YOUR INSTRUCTIONS ->
Without omission or alteration, write out all of the data.

--- DATASET EXTRACT Enclosed Below ---

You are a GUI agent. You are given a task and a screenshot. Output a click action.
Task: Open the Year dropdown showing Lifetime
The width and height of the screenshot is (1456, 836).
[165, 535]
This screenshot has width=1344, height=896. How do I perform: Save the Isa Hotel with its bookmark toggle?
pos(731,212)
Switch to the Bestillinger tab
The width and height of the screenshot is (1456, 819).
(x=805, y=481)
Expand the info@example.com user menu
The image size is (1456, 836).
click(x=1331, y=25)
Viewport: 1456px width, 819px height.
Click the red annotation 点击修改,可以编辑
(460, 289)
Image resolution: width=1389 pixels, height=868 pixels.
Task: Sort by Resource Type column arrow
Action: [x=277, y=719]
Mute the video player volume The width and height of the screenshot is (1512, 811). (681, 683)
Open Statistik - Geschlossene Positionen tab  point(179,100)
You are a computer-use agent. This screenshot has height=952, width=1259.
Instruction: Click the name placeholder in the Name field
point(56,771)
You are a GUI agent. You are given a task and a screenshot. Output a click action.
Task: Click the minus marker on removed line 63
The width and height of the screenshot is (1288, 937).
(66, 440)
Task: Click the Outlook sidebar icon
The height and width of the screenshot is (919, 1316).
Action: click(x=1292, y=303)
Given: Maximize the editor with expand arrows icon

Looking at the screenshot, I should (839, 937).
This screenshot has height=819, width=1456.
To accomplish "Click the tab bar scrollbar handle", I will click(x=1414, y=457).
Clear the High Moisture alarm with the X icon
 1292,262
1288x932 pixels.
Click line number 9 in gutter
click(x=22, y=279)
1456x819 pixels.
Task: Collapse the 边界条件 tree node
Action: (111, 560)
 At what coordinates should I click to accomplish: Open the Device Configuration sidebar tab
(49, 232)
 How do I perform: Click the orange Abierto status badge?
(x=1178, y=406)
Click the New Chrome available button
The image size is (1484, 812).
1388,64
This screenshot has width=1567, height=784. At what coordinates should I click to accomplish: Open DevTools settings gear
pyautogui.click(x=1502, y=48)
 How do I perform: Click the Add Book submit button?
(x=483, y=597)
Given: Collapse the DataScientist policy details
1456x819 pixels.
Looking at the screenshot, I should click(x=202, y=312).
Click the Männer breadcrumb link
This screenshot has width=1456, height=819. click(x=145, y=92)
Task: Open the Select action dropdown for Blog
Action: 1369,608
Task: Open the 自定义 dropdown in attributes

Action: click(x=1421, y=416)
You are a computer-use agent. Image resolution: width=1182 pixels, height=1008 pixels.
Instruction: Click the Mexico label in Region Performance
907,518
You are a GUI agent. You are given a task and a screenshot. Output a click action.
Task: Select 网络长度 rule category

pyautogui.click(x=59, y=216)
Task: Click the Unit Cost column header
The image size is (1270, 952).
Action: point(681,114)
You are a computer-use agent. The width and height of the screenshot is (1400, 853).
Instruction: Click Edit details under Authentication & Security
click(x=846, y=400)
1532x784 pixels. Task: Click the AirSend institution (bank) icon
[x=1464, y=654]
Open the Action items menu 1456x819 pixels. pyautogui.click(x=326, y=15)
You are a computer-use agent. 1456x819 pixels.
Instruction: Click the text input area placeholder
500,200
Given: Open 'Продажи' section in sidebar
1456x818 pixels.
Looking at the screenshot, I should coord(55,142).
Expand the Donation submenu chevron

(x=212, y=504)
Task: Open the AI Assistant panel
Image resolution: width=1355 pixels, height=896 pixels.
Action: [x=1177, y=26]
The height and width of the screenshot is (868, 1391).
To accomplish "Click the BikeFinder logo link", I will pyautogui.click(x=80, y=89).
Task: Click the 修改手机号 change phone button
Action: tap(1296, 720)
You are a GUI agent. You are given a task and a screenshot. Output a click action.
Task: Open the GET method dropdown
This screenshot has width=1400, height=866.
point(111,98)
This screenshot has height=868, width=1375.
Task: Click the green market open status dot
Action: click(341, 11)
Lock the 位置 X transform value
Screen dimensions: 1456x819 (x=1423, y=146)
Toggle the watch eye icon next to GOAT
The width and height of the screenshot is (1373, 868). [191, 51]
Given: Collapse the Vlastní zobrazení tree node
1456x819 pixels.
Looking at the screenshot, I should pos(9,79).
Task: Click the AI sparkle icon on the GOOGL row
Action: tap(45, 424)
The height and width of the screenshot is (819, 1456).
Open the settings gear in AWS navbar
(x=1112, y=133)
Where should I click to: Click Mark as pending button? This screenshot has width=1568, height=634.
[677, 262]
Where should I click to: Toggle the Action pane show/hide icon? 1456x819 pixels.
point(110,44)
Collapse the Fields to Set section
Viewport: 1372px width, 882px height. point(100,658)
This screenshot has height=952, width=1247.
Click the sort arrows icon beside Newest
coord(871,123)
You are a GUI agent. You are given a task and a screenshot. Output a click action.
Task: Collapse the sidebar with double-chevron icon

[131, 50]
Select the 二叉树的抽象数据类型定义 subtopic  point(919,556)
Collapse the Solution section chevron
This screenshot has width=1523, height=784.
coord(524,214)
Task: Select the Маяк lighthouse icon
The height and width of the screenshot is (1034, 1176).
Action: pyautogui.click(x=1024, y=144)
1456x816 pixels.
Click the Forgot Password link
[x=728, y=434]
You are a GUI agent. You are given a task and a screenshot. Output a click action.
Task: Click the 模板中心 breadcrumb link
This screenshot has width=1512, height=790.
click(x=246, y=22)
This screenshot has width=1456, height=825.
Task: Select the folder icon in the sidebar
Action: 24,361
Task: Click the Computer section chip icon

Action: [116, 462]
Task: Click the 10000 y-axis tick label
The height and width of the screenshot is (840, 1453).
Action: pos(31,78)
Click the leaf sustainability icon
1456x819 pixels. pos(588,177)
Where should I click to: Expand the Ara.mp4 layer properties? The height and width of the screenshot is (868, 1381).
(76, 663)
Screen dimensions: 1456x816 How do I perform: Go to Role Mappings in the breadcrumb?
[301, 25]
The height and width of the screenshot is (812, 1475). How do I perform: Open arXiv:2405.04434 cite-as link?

--- End of Enclosed DATASET EXTRACT ---

ANSWER TO THIS PROBLEM ->
You are a GUI agent. You are given a task and a screenshot. Output a click action.
Task: Open the Year dropdown showing Lifetime
The width and height of the screenshot is (1456, 836).
[165, 535]
This screenshot has width=1344, height=896. How do I perform: Save the Isa Hotel with its bookmark toggle?
pos(731,212)
Switch to the Bestillinger tab
The width and height of the screenshot is (1456, 819).
(x=805, y=481)
Expand the info@example.com user menu
The image size is (1456, 836).
click(x=1331, y=25)
Viewport: 1456px width, 819px height.
Click the red annotation 点击修改,可以编辑
(460, 289)
Image resolution: width=1389 pixels, height=868 pixels.
Task: Sort by Resource Type column arrow
Action: [x=277, y=719]
Mute the video player volume The width and height of the screenshot is (1512, 811). (681, 683)
Open Statistik - Geschlossene Positionen tab  point(179,100)
You are a computer-use agent. This screenshot has height=952, width=1259.
Instruction: Click the name placeholder in the Name field
point(56,771)
You are a GUI agent. You are given a task and a screenshot. Output a click action.
Task: Click the minus marker on removed line 63
The width and height of the screenshot is (1288, 937).
(66, 440)
Task: Click the Outlook sidebar icon
The height and width of the screenshot is (919, 1316).
Action: click(x=1292, y=303)
Given: Maximize the editor with expand arrows icon

Looking at the screenshot, I should (839, 937).
This screenshot has height=819, width=1456.
To accomplish "Click the tab bar scrollbar handle", I will click(x=1414, y=457).
Clear the High Moisture alarm with the X icon
 1292,262
1288x932 pixels.
Click line number 9 in gutter
click(x=22, y=279)
1456x819 pixels.
Task: Collapse the 边界条件 tree node
Action: (111, 560)
 At what coordinates should I click to accomplish: Open the Device Configuration sidebar tab
(49, 232)
 How do I perform: Click the orange Abierto status badge?
(x=1178, y=406)
Click the New Chrome available button
The image size is (1484, 812).
1388,64
This screenshot has width=1567, height=784. At what coordinates should I click to accomplish: Open DevTools settings gear
pyautogui.click(x=1502, y=48)
 How do I perform: Click the Add Book submit button?
(x=483, y=597)
Given: Collapse the DataScientist policy details
1456x819 pixels.
Looking at the screenshot, I should click(x=202, y=312).
Click the Männer breadcrumb link
This screenshot has width=1456, height=819. click(x=145, y=92)
Task: Open the Select action dropdown for Blog
Action: 1369,608
Task: Open the 自定义 dropdown in attributes

Action: click(x=1421, y=416)
You are a computer-use agent. Image resolution: width=1182 pixels, height=1008 pixels.
Instruction: Click the Mexico label in Region Performance
907,518
You are a GUI agent. You are given a task and a screenshot. Output a click action.
Task: Select 网络长度 rule category

pyautogui.click(x=59, y=216)
Task: Click the Unit Cost column header
The image size is (1270, 952).
Action: point(681,114)
You are a computer-use agent. The width and height of the screenshot is (1400, 853).
Instruction: Click Edit details under Authentication & Security
click(x=846, y=400)
1532x784 pixels. Task: Click the AirSend institution (bank) icon
[x=1464, y=654]
Open the Action items menu 1456x819 pixels. pyautogui.click(x=326, y=15)
You are a computer-use agent. 1456x819 pixels.
Instruction: Click the text input area placeholder
500,200
Given: Open 'Продажи' section in sidebar
1456x818 pixels.
Looking at the screenshot, I should coord(55,142).
Expand the Donation submenu chevron

(x=212, y=504)
Task: Open the AI Assistant panel
Image resolution: width=1355 pixels, height=896 pixels.
Action: [x=1177, y=26]
The height and width of the screenshot is (868, 1391).
To accomplish "Click the BikeFinder logo link", I will pyautogui.click(x=80, y=89).
Task: Click the 修改手机号 change phone button
Action: tap(1296, 720)
You are a GUI agent. You are given a task and a screenshot. Output a click action.
Task: Open the GET method dropdown
This screenshot has width=1400, height=866.
point(111,98)
This screenshot has height=868, width=1375.
Task: Click the green market open status dot
Action: click(341, 11)
Lock the 位置 X transform value
Screen dimensions: 1456x819 (x=1423, y=146)
Toggle the watch eye icon next to GOAT
The width and height of the screenshot is (1373, 868). [191, 51]
Given: Collapse the Vlastní zobrazení tree node
1456x819 pixels.
Looking at the screenshot, I should pos(9,79).
Task: Click the AI sparkle icon on the GOOGL row
Action: tap(45, 424)
The height and width of the screenshot is (819, 1456).
Open the settings gear in AWS navbar
(x=1112, y=133)
Where should I click to: Click Mark as pending button? This screenshot has width=1568, height=634.
[677, 262]
Where should I click to: Toggle the Action pane show/hide icon? 1456x819 pixels.
point(110,44)
Collapse the Fields to Set section
Viewport: 1372px width, 882px height. point(100,658)
This screenshot has height=952, width=1247.
Click the sort arrows icon beside Newest
coord(871,123)
You are a GUI agent. You are given a task and a screenshot. Output a click action.
Task: Collapse the sidebar with double-chevron icon

[131, 50]
Select the 二叉树的抽象数据类型定义 subtopic  point(919,556)
Collapse the Solution section chevron
This screenshot has width=1523, height=784.
coord(524,214)
Task: Select the Маяк lighthouse icon
The height and width of the screenshot is (1034, 1176).
Action: pyautogui.click(x=1024, y=144)
1456x816 pixels.
Click the Forgot Password link
[x=728, y=434]
You are a GUI agent. You are given a task and a screenshot. Output a click action.
Task: Click the 模板中心 breadcrumb link
This screenshot has width=1512, height=790.
click(x=246, y=22)
This screenshot has width=1456, height=825.
Task: Select the folder icon in the sidebar
Action: 24,361
Task: Click the Computer section chip icon

Action: [116, 462]
Task: Click the 10000 y-axis tick label
The height and width of the screenshot is (840, 1453).
Action: pos(31,78)
Click the leaf sustainability icon
1456x819 pixels. pos(588,177)
Where should I click to: Expand the Ara.mp4 layer properties? The height and width of the screenshot is (868, 1381).
(76, 663)
Screen dimensions: 1456x816 How do I perform: Go to Role Mappings in the breadcrumb?
[301, 25]
The height and width of the screenshot is (812, 1475). How do I perform: Open arXiv:2405.04434 cite-as link?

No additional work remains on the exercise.